WORK TO DO:
According to the passage on Schrödinger's cat, what happens to the superposition once the box is opened and observed?

PASSAGE:
Please note that Schrödinger’s Cat is a purely theoretical concept, so a thought experiment. It has never been executed in the real world, and no cats have ever been harmed as a result of it.


Problem 9.1

Suppose the cat has 90 \% of the chance to die if the decay happens. The cat also has 10 \% chance to die even if the decay does not happen. Suppose the decay happens with a 20 \% probability. After you open the box, you find the cat dead. What is the probability that the decay happened?

P(\text{Decay|Dead}) = \frac{18}{26}

The probability we are looking for is P(\text{Decay|Dead}). Using Bayes’ theorem, we can write:

\begin{align*} P(\text{Decay|Dead}) = \frac{P(\text{Dead|Decay})P(\text{Decay})}{P(\text{Dead})} \end{align*}

Using the Law of Total Probability, we can rewrite the denominator:

\begin{align*} P(\text{Decay|Dead}) = \frac{P(\text{Dead|Decay})P(\text{Decay})}{P(\text{Dead|Decay})P(\text{Decay}) + P(\text{Dead|Not Decay})P(\text{Not Decay})} \end{align*}

We know that:

\begin{align*} P(\text{Dead|Decay}) &= 90\% = 0.9\\ P(\text{Dead|Not Decay}) &= 10\% = 0.1\\ P(\text{Decay}) &= 20\% = 0.2 \end{align*}

Plugging these numbers, we have:

\begin{align*} P(\text{Decay|Dead}) &= \frac{0.9\cdot 0.2}{0.9 \cdot 0.2 + 0.1 \cdot (1-0.2)}\\ &=\frac{18}{26} \end{align*}



Problem 9.2

Quantum superposition is a mind-bending and counter-intuitive concept in physics. In the Schrödinger’s cat scenario, when the box is closed, the cat can be both dead and alive simultaneously. However, once we open the box and observe, the superposition collapses, and the cat must be either dead or alive, not both.

INFORMATION PROVIDED:

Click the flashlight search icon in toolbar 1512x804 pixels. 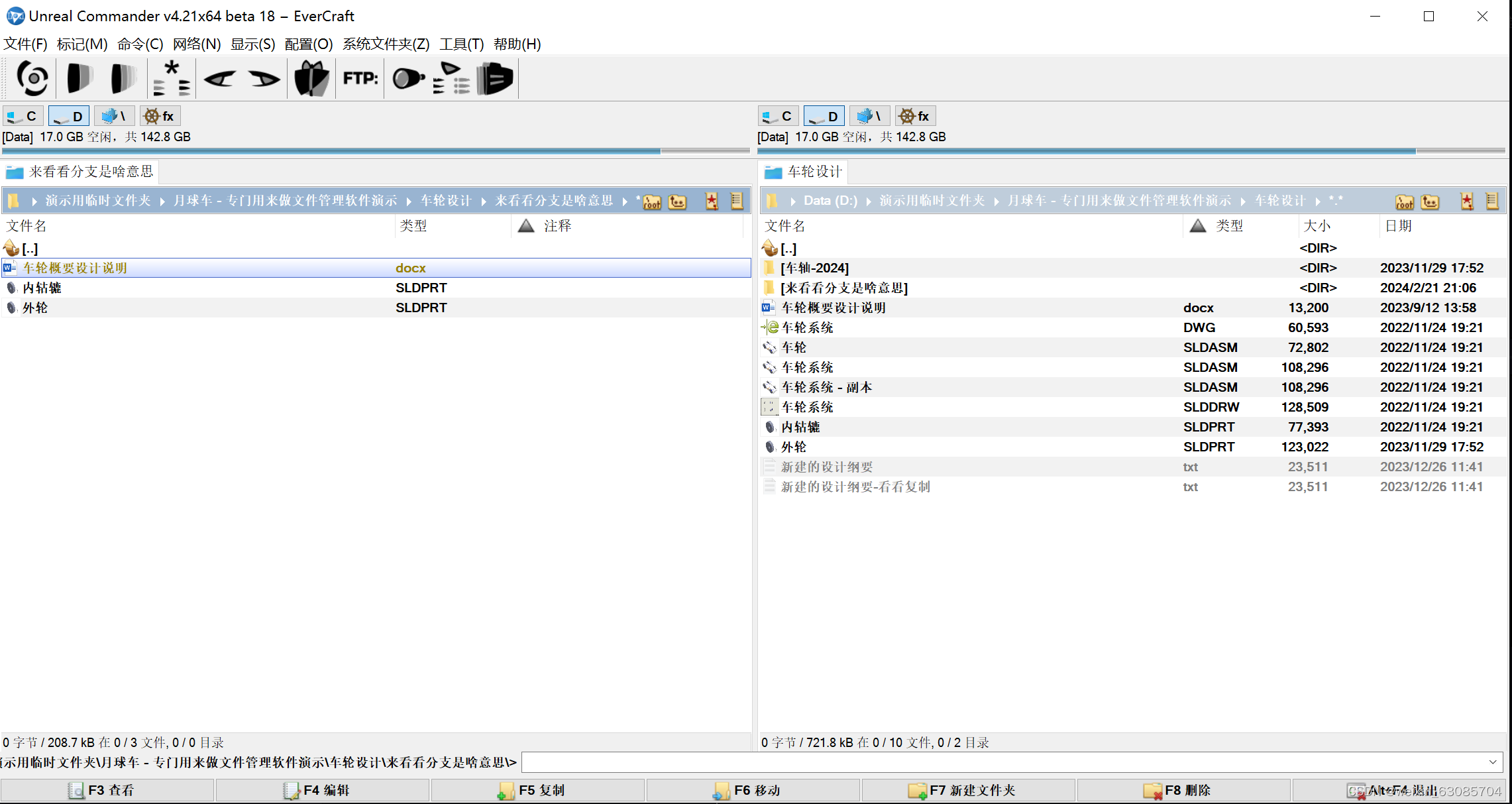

SOLUTION:
It collapses, and the cat must be either dead or alive, not both.